Trillions of dollars’ worth of assets across the globe are controlled by largely secretive private equity companies, says Mark Gardiner, who ran the Oregon Investment Council for eight years. Because those companies aren’t publicly traded, and because those firms mostly come and go, “that’s probably why they are not transparent,” Gardiner says.
The investors in such firms prefer to remain confidential, says Babson of Endeavour Capital. Endeavour lists all of its investments on its website —New Seasons Market, Bi-Mart — but neither his nor any private equity firms disclose the amount of their investments, and most individual investors ask to remain anonymous.
“These firms don’t want their limited partners to know how much money they’re taking from them, which is a lot,” says Gardiner. “They’ll argue they’re secretive to protect the investments in their companies, but it’s really about protecting the general partners from transparency to the limited partners. Private equity firms are finding more and more ways to take money out of these companies in fees, and that’s started to get some exposure and pushback.”
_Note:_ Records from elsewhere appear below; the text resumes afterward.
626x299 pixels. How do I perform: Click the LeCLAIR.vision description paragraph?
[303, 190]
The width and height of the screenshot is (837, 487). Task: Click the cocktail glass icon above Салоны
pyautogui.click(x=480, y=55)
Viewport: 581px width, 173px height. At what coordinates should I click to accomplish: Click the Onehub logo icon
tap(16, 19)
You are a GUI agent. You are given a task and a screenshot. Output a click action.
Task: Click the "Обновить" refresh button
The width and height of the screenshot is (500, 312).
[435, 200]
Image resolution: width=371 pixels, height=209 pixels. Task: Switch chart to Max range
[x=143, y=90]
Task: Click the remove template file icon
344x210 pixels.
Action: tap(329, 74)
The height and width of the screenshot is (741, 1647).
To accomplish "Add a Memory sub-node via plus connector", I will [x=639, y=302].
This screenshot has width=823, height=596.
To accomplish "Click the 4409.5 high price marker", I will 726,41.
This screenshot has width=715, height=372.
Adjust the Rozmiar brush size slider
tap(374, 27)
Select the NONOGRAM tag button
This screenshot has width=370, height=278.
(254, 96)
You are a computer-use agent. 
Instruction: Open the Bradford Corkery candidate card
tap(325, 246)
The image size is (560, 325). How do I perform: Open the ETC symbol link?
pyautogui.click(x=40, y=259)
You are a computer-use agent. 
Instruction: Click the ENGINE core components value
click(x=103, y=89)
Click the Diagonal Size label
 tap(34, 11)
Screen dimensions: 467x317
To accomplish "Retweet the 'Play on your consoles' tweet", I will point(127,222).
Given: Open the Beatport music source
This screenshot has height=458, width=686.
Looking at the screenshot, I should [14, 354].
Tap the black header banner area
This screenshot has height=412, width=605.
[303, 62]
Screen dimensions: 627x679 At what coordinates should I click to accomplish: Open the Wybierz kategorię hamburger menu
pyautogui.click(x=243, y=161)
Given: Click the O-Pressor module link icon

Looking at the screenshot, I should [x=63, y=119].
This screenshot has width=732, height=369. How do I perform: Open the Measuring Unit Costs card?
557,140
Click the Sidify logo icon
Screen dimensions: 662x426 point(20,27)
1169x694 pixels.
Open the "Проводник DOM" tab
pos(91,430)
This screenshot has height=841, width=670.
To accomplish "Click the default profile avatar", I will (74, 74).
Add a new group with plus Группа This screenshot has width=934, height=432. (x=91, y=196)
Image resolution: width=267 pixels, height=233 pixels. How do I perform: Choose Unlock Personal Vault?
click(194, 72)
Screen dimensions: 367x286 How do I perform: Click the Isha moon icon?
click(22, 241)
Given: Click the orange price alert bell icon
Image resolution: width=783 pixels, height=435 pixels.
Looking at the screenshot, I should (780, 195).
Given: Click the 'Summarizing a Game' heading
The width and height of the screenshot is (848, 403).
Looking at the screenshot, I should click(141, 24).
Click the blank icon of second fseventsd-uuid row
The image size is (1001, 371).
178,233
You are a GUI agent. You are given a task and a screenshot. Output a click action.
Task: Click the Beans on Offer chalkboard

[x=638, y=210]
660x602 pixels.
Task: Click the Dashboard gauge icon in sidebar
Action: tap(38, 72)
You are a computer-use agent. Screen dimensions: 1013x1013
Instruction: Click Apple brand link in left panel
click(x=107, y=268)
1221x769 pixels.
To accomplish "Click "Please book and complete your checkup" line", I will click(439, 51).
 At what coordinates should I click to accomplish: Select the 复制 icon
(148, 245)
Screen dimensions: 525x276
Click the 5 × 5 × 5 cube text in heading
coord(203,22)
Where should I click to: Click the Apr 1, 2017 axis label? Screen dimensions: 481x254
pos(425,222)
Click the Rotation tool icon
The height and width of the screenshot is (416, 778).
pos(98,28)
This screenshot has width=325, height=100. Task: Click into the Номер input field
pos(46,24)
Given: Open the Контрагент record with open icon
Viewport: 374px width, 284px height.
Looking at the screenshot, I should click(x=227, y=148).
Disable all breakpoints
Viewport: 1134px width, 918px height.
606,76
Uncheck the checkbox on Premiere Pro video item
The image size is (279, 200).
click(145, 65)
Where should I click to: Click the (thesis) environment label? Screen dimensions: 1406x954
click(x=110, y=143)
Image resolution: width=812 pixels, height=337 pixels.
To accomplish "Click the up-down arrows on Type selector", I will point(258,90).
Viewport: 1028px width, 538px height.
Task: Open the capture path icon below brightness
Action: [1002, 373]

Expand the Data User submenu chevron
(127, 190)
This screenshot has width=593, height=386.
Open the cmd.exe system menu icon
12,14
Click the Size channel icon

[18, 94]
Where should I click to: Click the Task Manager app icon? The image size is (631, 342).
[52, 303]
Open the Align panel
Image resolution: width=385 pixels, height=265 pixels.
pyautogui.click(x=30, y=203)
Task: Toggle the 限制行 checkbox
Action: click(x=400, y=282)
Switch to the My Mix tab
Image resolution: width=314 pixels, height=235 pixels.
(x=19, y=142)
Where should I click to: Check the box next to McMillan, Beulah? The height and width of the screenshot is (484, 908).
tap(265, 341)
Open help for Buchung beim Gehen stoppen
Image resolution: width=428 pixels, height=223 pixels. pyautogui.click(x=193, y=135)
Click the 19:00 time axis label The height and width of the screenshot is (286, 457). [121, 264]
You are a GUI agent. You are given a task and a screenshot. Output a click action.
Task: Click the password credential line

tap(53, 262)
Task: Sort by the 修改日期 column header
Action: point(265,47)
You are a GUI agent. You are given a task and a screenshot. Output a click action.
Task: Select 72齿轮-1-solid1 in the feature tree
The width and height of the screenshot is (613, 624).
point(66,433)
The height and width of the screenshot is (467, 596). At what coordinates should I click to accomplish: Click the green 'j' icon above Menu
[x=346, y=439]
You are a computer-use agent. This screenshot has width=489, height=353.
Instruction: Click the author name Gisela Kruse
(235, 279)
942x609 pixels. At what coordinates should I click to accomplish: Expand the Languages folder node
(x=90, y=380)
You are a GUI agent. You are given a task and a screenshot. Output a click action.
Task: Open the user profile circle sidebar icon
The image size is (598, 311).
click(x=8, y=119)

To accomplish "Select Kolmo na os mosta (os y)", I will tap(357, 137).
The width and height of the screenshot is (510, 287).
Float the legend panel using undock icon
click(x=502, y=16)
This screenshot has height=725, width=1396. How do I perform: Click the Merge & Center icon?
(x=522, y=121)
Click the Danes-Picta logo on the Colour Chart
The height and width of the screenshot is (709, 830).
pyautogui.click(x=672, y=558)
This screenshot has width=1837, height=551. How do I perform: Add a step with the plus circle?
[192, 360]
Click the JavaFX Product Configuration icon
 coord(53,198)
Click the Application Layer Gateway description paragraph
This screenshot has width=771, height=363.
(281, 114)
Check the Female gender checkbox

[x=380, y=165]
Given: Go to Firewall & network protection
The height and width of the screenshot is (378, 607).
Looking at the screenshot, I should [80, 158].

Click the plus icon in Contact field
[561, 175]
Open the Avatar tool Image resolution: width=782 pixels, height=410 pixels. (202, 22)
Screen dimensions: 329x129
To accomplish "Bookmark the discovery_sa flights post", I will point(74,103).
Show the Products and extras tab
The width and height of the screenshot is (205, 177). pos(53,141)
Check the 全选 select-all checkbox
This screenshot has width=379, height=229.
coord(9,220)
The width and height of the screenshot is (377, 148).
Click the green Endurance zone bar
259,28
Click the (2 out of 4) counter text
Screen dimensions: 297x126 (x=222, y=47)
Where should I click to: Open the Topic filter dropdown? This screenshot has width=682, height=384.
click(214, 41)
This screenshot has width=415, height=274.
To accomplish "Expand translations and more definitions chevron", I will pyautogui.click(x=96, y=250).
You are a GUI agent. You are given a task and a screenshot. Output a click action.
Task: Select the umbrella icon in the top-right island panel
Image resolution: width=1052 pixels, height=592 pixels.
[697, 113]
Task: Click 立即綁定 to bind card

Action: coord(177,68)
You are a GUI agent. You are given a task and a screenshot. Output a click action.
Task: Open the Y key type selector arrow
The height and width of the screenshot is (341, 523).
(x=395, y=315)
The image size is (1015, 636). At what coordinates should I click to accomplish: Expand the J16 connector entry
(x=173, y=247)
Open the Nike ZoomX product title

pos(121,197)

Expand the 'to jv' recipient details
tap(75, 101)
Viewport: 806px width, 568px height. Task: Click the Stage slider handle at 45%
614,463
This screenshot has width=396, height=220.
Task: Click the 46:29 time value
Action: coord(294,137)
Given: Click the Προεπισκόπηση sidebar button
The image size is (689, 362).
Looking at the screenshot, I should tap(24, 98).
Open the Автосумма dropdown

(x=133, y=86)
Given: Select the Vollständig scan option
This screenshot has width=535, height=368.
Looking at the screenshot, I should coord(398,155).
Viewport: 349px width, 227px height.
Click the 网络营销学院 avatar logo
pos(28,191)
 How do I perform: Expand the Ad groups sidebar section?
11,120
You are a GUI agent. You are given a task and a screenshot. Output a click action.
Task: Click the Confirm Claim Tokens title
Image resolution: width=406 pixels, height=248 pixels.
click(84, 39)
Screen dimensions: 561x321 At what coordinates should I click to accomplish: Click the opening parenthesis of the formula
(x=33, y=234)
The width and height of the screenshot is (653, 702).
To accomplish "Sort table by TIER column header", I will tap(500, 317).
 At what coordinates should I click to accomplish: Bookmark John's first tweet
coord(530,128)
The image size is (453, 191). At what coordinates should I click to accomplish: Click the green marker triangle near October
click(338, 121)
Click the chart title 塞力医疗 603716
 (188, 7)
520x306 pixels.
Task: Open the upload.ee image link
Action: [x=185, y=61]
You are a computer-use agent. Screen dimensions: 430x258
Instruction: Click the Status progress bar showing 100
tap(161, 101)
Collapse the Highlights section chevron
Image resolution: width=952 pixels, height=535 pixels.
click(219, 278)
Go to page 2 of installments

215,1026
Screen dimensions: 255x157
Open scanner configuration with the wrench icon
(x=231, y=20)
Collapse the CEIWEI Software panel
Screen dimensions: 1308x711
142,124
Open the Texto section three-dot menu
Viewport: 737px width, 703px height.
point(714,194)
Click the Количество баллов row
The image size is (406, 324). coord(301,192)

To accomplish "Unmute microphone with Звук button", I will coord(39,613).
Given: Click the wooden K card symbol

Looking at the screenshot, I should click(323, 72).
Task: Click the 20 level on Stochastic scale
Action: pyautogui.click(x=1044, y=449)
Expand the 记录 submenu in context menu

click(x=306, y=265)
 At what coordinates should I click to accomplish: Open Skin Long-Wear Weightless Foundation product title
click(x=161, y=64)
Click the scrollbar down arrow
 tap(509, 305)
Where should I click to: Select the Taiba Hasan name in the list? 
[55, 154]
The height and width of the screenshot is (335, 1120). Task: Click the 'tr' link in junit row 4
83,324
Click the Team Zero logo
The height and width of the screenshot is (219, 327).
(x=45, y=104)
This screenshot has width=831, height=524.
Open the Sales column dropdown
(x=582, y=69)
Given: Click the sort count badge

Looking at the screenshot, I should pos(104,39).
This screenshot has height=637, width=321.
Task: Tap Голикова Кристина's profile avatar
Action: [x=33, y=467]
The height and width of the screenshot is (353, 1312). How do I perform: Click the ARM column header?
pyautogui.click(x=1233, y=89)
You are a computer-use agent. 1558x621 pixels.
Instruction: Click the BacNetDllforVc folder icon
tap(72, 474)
Some private equity firms are increasingly opening up. The Fort Worth-based firm TPG recently launched a billion-dollar fund aimed at corporate transparency, says Equilibrium Capital Group’s Chen. The New York firm KKR has placed more and more emphasis on transparency and sustainability throughout its investments and projects.
“Those are two of the most hallowed names in private equity,” Chen says. “Their investors are asking for it, and they also think it’s a market opportunity, creating value from transparency.”